Ironically, at the same time as the secretive trials and convictions of these political prisoners -- many facing prison
terms of 20 years or more for the non-violent exercise of their right to freedom of expression and association -- Cuba
sits on the United Nations Commission on Human Rights in Geneva. A team of representatives of that regime attends the
current session working to block condemnation of their own and other repressive regimes.
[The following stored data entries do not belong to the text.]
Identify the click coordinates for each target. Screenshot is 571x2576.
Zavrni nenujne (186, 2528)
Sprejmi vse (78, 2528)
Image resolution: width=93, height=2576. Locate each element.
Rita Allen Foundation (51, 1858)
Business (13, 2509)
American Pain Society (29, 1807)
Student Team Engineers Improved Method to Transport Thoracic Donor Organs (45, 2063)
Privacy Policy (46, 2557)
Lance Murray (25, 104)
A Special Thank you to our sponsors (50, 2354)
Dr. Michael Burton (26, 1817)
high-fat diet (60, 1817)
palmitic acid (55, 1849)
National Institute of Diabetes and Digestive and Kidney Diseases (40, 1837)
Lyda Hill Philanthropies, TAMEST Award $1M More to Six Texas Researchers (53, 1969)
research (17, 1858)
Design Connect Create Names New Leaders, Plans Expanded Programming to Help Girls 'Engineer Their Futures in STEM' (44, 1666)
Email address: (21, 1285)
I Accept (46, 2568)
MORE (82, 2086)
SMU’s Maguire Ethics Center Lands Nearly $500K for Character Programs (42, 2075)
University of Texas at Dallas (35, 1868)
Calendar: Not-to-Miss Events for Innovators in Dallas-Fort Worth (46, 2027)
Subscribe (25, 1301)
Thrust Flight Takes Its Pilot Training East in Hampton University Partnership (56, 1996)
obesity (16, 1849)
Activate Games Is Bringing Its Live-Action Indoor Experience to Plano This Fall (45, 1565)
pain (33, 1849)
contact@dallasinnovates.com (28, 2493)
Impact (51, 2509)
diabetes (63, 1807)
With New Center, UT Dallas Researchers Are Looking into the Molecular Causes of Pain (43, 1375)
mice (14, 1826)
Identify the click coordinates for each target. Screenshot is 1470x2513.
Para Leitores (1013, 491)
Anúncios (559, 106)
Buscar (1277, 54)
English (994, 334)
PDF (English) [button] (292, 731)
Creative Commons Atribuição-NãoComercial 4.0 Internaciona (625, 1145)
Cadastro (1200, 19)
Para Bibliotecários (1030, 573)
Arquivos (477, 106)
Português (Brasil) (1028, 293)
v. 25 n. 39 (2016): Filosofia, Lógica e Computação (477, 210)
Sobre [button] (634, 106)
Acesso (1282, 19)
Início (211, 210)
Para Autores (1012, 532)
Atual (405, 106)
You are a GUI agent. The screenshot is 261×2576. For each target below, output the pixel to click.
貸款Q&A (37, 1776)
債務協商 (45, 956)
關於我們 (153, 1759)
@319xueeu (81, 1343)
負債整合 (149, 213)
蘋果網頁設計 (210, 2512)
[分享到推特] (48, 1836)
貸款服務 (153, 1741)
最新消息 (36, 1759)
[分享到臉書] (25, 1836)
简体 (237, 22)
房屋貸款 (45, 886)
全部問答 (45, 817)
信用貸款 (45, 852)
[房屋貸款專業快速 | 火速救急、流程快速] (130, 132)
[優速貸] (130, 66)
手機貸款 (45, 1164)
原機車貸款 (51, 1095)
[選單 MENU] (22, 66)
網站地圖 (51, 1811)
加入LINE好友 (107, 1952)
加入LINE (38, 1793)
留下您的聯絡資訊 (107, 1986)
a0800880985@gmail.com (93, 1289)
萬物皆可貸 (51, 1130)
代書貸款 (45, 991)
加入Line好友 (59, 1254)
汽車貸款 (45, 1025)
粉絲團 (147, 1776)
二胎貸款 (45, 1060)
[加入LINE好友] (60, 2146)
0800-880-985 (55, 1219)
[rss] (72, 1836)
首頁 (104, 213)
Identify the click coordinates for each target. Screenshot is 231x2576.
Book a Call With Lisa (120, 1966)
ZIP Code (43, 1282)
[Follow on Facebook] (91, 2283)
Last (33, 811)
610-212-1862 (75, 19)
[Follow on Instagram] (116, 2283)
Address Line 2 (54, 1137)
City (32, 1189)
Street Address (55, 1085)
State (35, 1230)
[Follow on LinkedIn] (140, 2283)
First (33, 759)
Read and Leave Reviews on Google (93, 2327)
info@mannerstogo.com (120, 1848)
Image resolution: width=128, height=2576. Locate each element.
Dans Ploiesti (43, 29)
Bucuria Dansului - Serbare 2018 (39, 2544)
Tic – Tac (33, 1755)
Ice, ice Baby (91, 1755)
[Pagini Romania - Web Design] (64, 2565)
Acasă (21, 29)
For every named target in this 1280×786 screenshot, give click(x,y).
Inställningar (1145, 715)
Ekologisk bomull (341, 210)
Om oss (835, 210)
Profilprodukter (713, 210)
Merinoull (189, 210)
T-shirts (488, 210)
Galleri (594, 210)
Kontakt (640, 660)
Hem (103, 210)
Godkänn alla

This team is accepted despite
what the NGO Human Rights Watch characterized as the flouting of fundamental human rights norms, despite their
indifference to that same Commission's 2002 resolution and rejection of the High Commissioner's personal representative,
and despite worldwide outrage at the latest brutal crackdown.
Secretary Powell was not alone when he called for an end to the repression in Cuba and insisted that Cubans who seek
peaceful change -- and basic human rights and freedoms -- be permitted to do so. His call has been echoed by many
others: the European Union, U.N. High Commissioner for Human Rights Sergio de Mello, and prominent figures across the
world, including more than 300 artists, intellectuals, and politicians -- Gunter Grass, Pedro Almodovar, and Mario
Vargas Llosa among them -- who recently published a letter protesting the recent arrests. Even the French and Portuguese
Communist Parties spoke out against the repression, while the Catholic Bishops in Cuba -- who must operate cautiously in
the best of times -- issued a statement "profoundly lamenting" the arrests of Cuban citizens for "thinking and acting
differently than the official ideology." Despite the bluster and threats of Cuban officials, tree Latin American
countries (Costa Rica, Peru, and Uruguay) have drafted another resolution on the human rights situation in Cuba, and
many other countries at the commission have voiced their support and their outrage at the recent wave of arrests and
trials of political dissidents, and at the summary trials and executions of three ferry hijackers this past week.
This egregious act of political repression is an admission of failure by the regime, an expression of fear directed at
the most basic and peaceful expressions of independent thought -- at journalists, librarians, even economists. The
regime has sought to characterize members of this movement as the mercenaries of a foreign power, to call the natural
demand for freedom "treason." It is the ordinary citizens of Cuba -- like the ordinary citizens of Iraq -- who are
finding the individual strength to look past years of repression, to strive for a democratic future and voice their
desire for a peaceful transition and a better life. We must continue to support that effort wherever and whenever we
can, whether through our outreach to ordinary Cubans or in partnership with like-minded members of the international
community.
I would like to conclude by stressing that promotion of democracy is and will continue to be a central, defining
element of our foreign policy. We will continue to use all available bilateral and multilateral tools at our disposal to
combat threats to democracy and to institutionalize democratic reforms toward a stable Western Hemisphere.